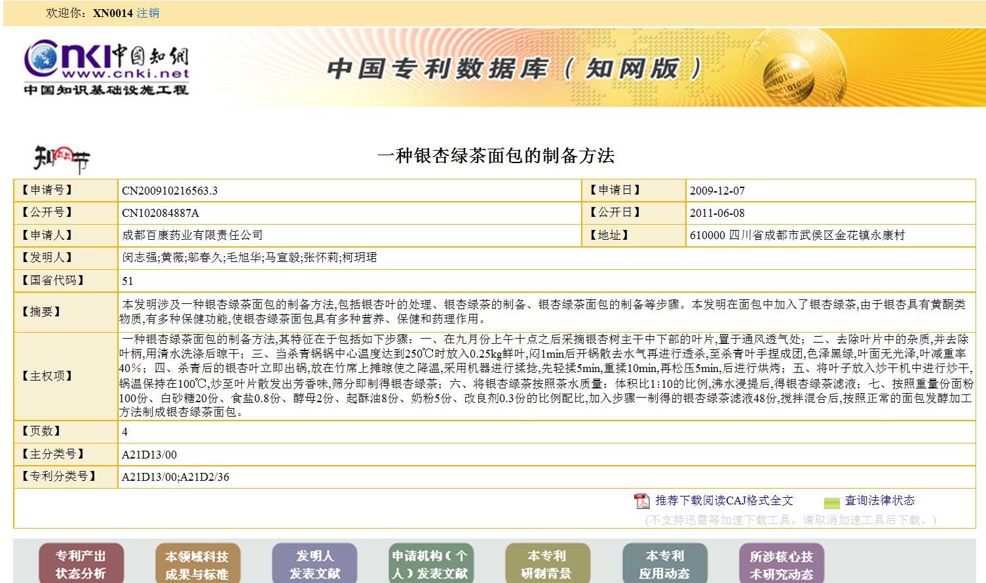Click the green legal status icon

831,502
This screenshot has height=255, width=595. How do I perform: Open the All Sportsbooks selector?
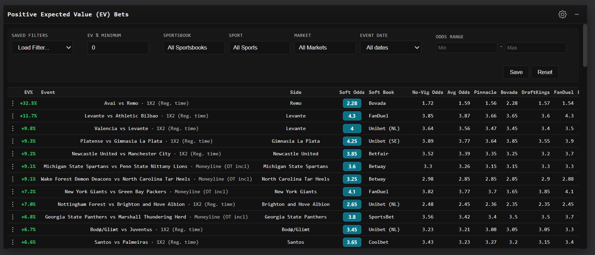pos(194,47)
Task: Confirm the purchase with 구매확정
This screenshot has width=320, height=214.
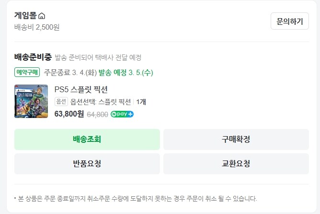Action: click(x=236, y=139)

☆ ☆ ☆ ☆ ☆

WHAT THE TASK ASKS
Write out, exactly and with nothing added, every line from the one that holds "Task: Confirm the purchase with 구매확정" to the end of the entries above; pictures stay out.

EXPECTED ANSWER
Task: Confirm the purchase with 구매확정
This screenshot has width=320, height=214.
Action: click(x=236, y=139)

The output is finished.